The aim of this study was to evaluate the influence of CYP3A5 (G6986A, rs776746) gene polymorphism on tacrolimus variability in adult heart transplant recipients.
Methods: The study included 168 heart transplant recipients (147 men; 47±13 years). CYP3A5 [*1/*1 (expresser), *1/*3 (expresser); *3/*3 (non-expresser)] gene polymorphisms were determined by allele-specific polymerase chain reaction (Lytech, Russia). The trough concentration (C0) of TAC was measured by Architect (Abbott, USA) one month and one year after heart transplantation (HTx).

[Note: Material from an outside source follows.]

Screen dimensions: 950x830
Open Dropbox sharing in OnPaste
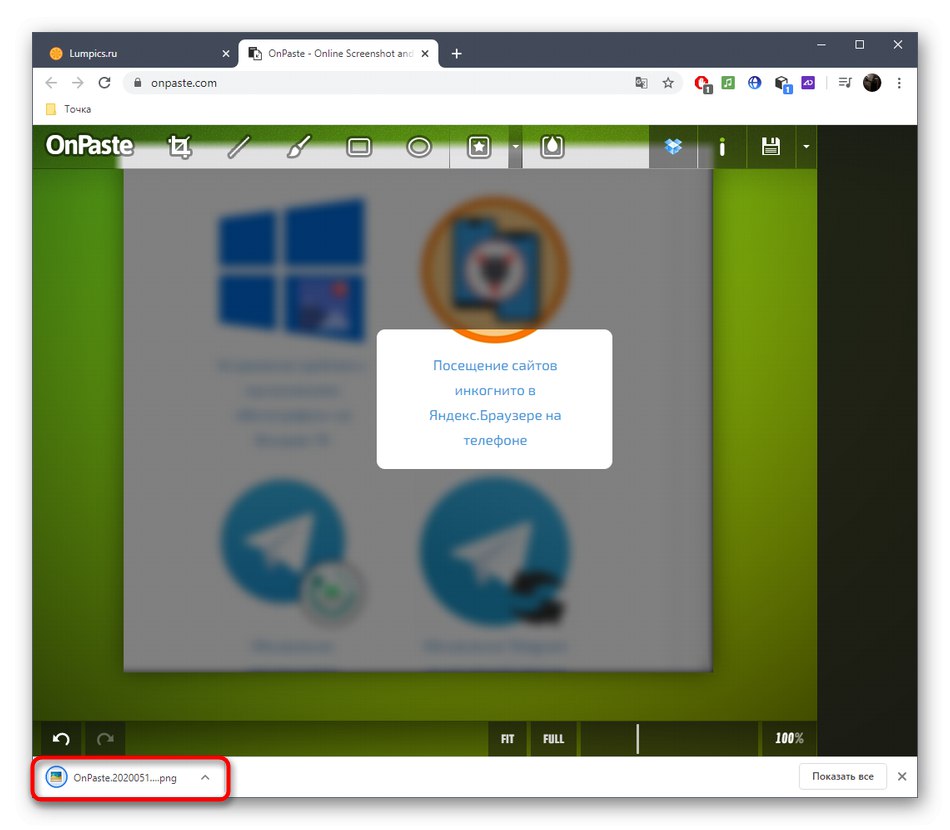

Results: The CYP3A5*1/*1, CYP3A5*1/*3 and CYP3A5*3/*3 allelic frequencies were 1,2%, 10,1% and 88,7%, respectively. TAC dose was significantly lower in *3/*3 genotype than in *1/*1, *1/*3 genotypes at the 1st months after HTx, p ≤ 0.03. The trough concentration of TAC was statistically higher in the *3/*3 genotype than in *1/*1, *1/*3 genotypes at the 1st months after HTx and was 10.0 [8.0; 12.9] ng/ml vs 8.0 [5.7; 8.4] ng/ml (p ≤ 0.003). After 12 months, the concentration of TAC (C0) did not differ depending on the genotype and was 8.3 [6.8: 9.8]ng/ml vs 8.4 [6.4; 10.6] ng/ml, but TAC dose was significantly higher in *1/*1, *1/*3 genotypes than in *3/*3 genotype (p ≤ 0.01).
Conclusions: CYP3A5 genetic polymorphisms affected the TAC concentration and dose requirements in heart transplant recipients. Screening for this single nucleotide polymorphism before the heart transplantation might be helpful for the selection of adequate initial daily dose of TAC.